When is Matariki 2024? 

In 2024, the beginning of Matariki celebrations is the evening of 28th June as the star cluster rises. The rise of Matariki falls on a different day every year and the celebrations can range from a few days to a whole month depending on the community and celebrations in the area. The Matariki star cluster can generally be seen for several days after it first rises. 


The Matariki Star Cluster

The star cluster of Matariki, also known as The Pleiads, is one of the closest clusters to Earth by space’s standards (440-light years away). Ocean-going navigators (kaumoana) of the voyaging waka used constellations and clusters like Matariki as directions to guide them across the Pacific.

Nine visible stars make up the Matariki star cluster and are seen as the celestial whānau (family) of Matariki, with each one holding a special significance to Māori and the environment around us. The stars are:

  • Matariki – the mother of the other stars, associated with health and well-being.
  • Waitī – tied to freshwater bodies and the food sources within them.
  • Waitā – associated with the ocean and seafood.
  • Waipunarangi – connected to rain.
  • Tupuānuku – linked to food that grows in the ground.
  • Tupuārangi – linked to food that comes from the air, such as birds and fruits.
  • Ururangi – represents the winds.
  • Pōhutukawa – associated with those who have passed away, helping to remember and honor them.
  • Hiwa-i-te-rangi – the wishing star, associated with hopes and dreams for the coming year.
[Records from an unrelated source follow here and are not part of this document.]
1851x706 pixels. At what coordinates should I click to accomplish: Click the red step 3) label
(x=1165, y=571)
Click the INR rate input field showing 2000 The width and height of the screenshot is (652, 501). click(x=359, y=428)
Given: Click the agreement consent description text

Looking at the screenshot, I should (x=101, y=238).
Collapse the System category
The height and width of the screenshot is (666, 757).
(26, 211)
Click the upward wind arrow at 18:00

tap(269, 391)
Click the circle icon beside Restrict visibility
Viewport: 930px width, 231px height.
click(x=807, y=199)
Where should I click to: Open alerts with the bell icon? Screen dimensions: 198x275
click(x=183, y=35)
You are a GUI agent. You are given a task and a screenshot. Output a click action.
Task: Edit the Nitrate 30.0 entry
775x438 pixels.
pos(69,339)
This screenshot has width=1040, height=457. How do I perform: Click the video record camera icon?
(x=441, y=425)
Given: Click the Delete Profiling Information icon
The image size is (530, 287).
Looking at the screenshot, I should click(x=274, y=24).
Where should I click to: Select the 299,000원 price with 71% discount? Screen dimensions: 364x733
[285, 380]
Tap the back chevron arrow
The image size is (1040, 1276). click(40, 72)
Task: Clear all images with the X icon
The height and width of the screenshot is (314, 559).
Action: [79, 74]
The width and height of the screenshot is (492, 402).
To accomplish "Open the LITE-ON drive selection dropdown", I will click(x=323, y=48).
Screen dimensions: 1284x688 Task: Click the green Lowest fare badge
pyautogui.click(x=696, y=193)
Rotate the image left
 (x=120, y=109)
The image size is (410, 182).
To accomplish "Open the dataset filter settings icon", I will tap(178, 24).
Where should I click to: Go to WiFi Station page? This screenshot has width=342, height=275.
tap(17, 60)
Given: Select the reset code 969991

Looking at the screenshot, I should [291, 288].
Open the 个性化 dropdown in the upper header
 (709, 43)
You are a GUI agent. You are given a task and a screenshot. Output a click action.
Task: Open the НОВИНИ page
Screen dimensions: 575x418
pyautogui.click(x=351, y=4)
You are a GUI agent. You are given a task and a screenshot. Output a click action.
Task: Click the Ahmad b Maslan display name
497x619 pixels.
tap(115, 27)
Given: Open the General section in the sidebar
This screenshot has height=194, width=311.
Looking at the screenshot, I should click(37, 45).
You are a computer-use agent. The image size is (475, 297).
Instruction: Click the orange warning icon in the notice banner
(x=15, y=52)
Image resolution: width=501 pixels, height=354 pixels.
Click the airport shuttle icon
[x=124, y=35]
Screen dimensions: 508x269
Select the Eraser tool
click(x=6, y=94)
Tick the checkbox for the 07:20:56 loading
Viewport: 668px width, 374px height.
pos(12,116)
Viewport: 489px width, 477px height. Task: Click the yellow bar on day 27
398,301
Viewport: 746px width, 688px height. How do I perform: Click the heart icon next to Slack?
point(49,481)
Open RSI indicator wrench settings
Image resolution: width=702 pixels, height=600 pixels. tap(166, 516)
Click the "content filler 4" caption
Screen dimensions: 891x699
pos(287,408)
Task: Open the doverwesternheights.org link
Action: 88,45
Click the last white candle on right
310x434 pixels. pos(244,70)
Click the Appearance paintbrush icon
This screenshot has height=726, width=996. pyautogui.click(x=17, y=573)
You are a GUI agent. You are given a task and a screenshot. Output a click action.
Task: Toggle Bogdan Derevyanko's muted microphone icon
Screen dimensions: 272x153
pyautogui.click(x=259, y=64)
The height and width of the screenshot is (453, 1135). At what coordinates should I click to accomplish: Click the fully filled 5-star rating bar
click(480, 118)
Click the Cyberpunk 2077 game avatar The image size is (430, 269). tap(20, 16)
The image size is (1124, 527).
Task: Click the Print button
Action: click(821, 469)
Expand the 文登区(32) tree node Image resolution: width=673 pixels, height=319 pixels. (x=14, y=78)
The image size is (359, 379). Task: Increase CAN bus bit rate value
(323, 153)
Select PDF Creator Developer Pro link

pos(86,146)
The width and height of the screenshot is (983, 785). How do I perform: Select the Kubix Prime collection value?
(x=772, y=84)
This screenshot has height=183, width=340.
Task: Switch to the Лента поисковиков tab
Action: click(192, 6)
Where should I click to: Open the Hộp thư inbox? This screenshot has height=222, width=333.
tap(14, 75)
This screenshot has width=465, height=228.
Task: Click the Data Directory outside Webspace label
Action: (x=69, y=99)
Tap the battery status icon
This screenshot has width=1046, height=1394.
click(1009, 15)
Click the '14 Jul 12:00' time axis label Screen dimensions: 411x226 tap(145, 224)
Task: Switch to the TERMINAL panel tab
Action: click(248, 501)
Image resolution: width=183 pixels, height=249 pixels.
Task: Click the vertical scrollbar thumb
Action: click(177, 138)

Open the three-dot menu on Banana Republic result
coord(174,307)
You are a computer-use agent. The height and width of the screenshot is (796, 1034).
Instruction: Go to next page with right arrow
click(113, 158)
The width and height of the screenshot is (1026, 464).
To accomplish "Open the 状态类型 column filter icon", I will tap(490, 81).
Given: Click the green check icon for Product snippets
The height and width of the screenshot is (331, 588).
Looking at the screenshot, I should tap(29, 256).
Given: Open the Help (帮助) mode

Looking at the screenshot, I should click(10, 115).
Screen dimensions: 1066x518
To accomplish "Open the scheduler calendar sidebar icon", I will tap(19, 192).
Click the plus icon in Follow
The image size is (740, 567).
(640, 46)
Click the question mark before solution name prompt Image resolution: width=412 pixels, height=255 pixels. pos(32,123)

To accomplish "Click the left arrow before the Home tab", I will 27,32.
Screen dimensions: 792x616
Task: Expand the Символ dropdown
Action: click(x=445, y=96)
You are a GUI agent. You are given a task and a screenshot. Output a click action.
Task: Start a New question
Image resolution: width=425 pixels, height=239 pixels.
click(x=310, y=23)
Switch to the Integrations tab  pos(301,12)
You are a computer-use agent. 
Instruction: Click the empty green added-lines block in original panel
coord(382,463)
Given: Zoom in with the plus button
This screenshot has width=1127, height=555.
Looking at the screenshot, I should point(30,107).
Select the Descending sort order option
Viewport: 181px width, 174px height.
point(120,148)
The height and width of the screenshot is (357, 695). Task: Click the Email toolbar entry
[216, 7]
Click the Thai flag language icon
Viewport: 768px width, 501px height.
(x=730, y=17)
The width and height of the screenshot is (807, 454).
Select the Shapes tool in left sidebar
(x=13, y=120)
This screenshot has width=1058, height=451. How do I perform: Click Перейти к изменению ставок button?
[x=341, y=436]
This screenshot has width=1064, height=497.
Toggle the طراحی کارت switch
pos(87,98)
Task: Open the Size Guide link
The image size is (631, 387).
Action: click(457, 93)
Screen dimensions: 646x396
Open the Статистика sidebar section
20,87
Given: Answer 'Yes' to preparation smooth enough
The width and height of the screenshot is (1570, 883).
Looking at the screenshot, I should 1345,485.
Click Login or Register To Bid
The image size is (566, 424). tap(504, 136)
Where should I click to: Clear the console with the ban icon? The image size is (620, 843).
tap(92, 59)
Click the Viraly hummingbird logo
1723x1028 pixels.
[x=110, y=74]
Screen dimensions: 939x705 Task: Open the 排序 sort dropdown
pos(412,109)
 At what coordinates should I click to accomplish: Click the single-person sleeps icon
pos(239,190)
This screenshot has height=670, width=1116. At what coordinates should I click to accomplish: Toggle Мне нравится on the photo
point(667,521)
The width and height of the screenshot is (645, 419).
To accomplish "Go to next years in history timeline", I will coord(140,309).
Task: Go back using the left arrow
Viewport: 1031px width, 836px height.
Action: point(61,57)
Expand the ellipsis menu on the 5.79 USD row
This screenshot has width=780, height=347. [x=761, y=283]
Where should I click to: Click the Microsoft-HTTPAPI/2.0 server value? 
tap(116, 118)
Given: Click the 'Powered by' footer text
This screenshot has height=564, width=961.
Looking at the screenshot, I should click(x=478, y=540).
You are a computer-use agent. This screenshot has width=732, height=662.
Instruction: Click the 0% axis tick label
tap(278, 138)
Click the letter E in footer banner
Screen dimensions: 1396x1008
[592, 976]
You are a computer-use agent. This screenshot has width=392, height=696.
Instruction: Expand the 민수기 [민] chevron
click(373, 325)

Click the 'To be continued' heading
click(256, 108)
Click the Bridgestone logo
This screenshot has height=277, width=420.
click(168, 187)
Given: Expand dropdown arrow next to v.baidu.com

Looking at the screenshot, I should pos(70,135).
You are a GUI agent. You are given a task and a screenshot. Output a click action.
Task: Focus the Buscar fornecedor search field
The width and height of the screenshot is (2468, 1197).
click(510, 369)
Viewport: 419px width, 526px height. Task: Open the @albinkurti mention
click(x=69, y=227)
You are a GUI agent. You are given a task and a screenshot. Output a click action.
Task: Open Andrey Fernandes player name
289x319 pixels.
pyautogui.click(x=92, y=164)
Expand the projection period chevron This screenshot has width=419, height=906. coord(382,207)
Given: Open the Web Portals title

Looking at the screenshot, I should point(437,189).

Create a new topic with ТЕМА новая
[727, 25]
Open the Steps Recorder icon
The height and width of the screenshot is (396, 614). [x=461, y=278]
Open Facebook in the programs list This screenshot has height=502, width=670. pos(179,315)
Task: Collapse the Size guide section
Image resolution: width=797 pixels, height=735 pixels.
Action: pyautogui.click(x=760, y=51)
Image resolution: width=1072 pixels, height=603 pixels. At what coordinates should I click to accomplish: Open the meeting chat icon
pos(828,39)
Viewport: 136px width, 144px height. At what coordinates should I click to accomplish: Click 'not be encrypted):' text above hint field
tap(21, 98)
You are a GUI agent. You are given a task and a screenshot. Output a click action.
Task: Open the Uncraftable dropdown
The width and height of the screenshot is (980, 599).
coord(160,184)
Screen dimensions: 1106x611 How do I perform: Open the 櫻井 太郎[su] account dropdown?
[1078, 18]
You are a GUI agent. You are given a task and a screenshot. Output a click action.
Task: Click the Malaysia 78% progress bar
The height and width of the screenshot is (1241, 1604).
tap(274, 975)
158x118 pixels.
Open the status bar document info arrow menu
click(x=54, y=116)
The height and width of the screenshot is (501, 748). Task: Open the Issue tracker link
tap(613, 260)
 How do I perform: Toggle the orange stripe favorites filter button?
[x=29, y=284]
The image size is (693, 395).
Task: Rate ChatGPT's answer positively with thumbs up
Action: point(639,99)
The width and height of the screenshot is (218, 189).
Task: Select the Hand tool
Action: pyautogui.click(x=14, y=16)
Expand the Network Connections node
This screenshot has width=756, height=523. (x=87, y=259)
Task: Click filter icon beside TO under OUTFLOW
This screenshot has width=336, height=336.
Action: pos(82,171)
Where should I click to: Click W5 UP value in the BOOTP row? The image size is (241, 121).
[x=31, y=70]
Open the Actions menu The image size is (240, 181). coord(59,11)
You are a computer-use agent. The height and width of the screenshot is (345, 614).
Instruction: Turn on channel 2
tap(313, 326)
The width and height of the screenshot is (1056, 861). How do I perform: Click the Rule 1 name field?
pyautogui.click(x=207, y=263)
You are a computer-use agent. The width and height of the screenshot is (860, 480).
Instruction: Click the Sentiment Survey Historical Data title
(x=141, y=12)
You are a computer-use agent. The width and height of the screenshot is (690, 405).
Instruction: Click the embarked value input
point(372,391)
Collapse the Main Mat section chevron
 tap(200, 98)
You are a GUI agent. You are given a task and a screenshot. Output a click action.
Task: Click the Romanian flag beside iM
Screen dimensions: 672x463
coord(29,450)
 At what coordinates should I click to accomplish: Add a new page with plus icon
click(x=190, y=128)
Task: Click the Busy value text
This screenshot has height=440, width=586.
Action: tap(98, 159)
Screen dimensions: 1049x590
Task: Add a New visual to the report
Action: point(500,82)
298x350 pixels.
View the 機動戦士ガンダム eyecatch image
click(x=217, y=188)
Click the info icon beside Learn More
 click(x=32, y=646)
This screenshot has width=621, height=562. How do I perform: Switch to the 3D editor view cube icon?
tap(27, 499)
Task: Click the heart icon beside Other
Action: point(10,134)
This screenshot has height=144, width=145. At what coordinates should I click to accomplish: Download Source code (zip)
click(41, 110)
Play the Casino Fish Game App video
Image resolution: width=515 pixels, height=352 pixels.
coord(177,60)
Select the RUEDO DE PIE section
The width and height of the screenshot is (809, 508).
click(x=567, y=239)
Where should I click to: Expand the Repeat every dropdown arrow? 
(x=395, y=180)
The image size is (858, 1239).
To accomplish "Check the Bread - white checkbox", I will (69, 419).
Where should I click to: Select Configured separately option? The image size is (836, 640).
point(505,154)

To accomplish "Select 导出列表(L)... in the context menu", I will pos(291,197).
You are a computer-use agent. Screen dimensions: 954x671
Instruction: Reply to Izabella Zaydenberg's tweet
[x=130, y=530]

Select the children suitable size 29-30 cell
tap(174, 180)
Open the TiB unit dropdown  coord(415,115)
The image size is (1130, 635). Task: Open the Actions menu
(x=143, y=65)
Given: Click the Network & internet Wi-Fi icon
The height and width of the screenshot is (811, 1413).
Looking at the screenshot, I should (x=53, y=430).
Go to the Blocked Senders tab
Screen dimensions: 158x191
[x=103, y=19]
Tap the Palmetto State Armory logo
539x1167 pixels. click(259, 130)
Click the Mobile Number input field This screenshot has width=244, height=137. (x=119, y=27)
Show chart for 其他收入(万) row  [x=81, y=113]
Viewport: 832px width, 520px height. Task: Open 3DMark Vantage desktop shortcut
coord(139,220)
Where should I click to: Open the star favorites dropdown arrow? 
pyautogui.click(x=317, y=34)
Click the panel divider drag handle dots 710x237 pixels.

If you’re wanting to spot Matariki for yourself this winter, here’s a few tips from Te Papa Tongarewa (Museum of New Zealand) or watch this video to find out how

  • Find three bright stars in a line. Māori call these stars Tautoru; they are also known as Orion’s belt.
  • To the left of Tautoru you will come to a group of stars that look like a pyramid. This is Te Kokotā.
  • Finally, if you look to the left of Te Kokotā you will see Matariki.


Matariki Star Cluster

The Significance of Matariki

Matariki is known as the Māori New Year, representing renewal and regeneration for many aspects of life; agricultural cycles, planning for the upcoming year, and a cue to set intentions for the future are all traditionally signalled by the rise of Matariki. According to, “it’s a cosmic reminder that nature follows its own rhythm, and as the stars align, so too do the cycles of life on Earth.” 

The Origin Story of Matariki

The seven bright stars that make up the Pleiades cluster is where the formation gets its name; the name “Matariki” means “tiny eyes” or “eyes of god” in Māori, referring to the seven. The origin of these stars is a fascinating story passed down by oratorary, and now written media, throughout generations of Māori. Puhi, our team member at Southern Discoveries, retells this story well:

“You may have heard that the appearance of Matariki heralds a time of remembrance, joy, and peace. It brings communities together to celebrate, symbolising positivity and hope. However, this star cluster was born out of great despair and heartache.

Before Matariki and her children were given their own lives, they were part of Tawhirimatea, the god of wind. When his siblings decided to separate their parents, Tawhirimatea alone fought against this decision. Thankfully for mankind, Tawhirimatea lost the argument, and his brother Tanemahuta used his mighty legs to split their parents apart forever.

Furious at the pain his siblings caused their parents, Tawhirimatea tore at the forests to spite Tanemahuta, smashed Tangaroa’s seas, and attacked his brothers Haumietiketike and Rongomatane, forcing them to burrow into their mother, Papatuānuku, for safety. When he faced his brother Tumatauenga, the god of war and humans, they fought to a standstill.

In his fury and frustration, Tawhirimatea tore out his eyes and cast them to the sky father, Ranginui. His eyes became the star cluster known as Matariki, named because she and her children are the mata (eyes) of the ariki (god).”


Whatever your celebrations or location in Aotearoa for Matariki 2024, Southern Discoveries wishes you a joyous Māori New Year and an abundant year ahead filled with connection to loved ones and your surroundings.